===== Records provided

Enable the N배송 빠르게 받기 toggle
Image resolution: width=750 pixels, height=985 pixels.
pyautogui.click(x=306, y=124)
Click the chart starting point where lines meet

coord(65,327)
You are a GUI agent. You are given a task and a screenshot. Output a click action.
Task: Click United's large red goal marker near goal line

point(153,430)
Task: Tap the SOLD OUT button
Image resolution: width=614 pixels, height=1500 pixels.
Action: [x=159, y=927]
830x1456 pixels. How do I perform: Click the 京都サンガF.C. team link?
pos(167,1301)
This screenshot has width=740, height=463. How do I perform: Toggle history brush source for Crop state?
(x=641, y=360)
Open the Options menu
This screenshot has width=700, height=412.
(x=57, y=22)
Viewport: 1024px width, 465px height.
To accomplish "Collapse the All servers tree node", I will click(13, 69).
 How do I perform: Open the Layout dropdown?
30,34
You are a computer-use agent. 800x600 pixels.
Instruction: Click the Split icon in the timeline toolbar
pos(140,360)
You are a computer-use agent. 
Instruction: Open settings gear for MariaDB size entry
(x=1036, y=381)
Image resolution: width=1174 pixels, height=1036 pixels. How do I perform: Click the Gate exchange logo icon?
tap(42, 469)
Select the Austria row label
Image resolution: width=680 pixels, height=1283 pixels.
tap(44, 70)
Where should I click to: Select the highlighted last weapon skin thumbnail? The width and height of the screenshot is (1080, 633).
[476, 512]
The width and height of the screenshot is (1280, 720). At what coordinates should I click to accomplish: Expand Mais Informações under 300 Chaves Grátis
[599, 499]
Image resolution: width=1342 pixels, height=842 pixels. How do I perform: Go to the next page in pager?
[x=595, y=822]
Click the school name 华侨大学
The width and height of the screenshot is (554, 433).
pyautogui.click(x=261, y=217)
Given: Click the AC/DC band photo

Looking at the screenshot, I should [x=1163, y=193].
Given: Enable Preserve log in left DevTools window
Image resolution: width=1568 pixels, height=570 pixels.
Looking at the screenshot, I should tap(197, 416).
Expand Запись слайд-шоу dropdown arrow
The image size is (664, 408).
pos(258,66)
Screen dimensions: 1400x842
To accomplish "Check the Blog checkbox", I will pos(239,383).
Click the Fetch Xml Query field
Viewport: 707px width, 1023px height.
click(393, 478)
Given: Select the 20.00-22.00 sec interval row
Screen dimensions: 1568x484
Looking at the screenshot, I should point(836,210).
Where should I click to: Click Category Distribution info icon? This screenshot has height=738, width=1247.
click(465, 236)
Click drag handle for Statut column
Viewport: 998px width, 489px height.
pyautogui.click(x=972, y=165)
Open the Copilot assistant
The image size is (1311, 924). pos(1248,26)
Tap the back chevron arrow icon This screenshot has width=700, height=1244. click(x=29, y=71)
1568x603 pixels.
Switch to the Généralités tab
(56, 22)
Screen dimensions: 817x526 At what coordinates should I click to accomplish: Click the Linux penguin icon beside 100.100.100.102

==========

__Aim of the exercise__
Please give the number of lines above in which the word "Enable" appears, without any other text.

__Answer for the task__
2